You also leave room for the other person to consider the ideas you’ve presented on their own terms, in their own time.

Blue person is washing dishes, a door with a knob is in the background. Blue person, thinking: But what if doorknobs are real? What would a world in which doorknobs exist even look like? It’s such a weird idea, but maybe there’s something to this…

When you’re changing someone’s mind over the internet, you almost never get to see that you’re doing so. People rarely overturn an opinion they care about in the span of a single conversation. It’s something that happens in the privacy of someone else’s mind, as they gradually sift through what you’ve said, and how it lines up with their past experiences and beliefs.

You walking away can be one of the first steps in the process of changing someone else’s mind – because it’s the someone else in that situation who does the central work of changing their own beliefs.

How and when you walk away can make a big difference in how likely they are to succeed.

Part 1|Part 2|Part 3 | Part 4 

Sometimes you’ll want to write your farewells when you leave a conversation.

It might be to let people know not to direct further conversation to you, or so you have something to hold yourself to when you’re tempted to re-enter the discussion.

If you’re leaving a conversation that has gotten tense, it can make your departure easier all around if you avoid putting forth arguments or criticisms on your way out.

Now, depending on the quality of the discussion when you opt out of it, people might gloat or judge you for disengaging from it. It can feel like you’re surrendering by leaving.

Image: series of comments on a screen: Twisty Turny: how come you don’t believe in doorknobs? So And So: oh yeah? well how come you don’t believe in YOUR MOM, huh? Twisty Turny: ??? Okaaay… Well, I think I’m gonna leave this thread. Dog Lover: wow can you believe that guy? he’s not even pretending to have an argument for his side. So And So: yeah, just disappeared without discussing the issue at all! Dog Lover: must realize he hasn’t got a leg to stand on. typical.

But if leaving means that the other person has won, then the concept of winning an argument is pretty ridiculous.

Image: people are walking away from red person looking bored. Red person: Yes! I did it! I’ve argued so obnoxiously that no one wants to continue talking to me! Therefore I’m right.

**Exercise instructions:**
1. Reproduce the section of the passage on leaving online arguments that opens with the words containing "Image: series of" and closes with "Therefore I’m right.".
2. Answer these questions using the passage on leaving online arguments.
(a) Where, according to the passage, does changing someone's mind take place?
(b) What might people do when someone opts out of a discussion?
(c) What is the blue person doing in the first image description?
3. Render this sentence from the passage on leaving online arguments in Spanish: "People rarely overturn an opinion they care about in the span of a single conversation."
The data that follow have no connection to the passage on leaving online arguments.

**Information shown:**
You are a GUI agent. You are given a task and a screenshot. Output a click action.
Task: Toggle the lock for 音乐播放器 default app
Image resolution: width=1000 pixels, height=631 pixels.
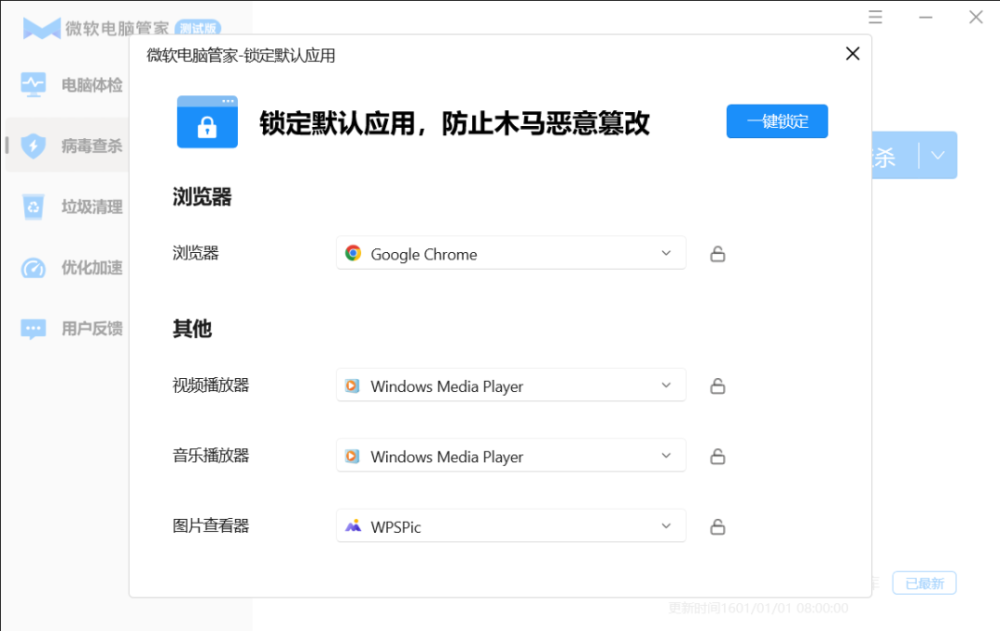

**Replies:**
1.
Image: series of comments on a screen: Twisty Turny: how come you don’t believe in doorknobs? So And So: oh yeah? well how come you don’t believe in YOUR MOM, huh? Twisty Turny: ??? Okaaay… Well, I think I’m gonna leave this thread. Dog Lover: wow can you believe that guy? he’s not even pretending to have an argument for his side. So And So: yeah, just disappeared without discussing the issue at all! Dog Lover: must realize he hasn’t got a leg to stand on. typical.

But if leaving means that the other person has won, then the concept of winning an argument is pretty ridiculous.

Image: people are walking away from red person looking bored. Red person: Yes! I did it! I’ve argued so obnoxiously that no one wants to continue talking to me! Therefore I’m right.

2.
(a) In the privacy of someone else's mind.
(b) They might gloat or judge the person for disengaging.
(c) Washing dishes.

3. La gente rara vez abandona una opinión que le importa en el transcurso de una sola conversación.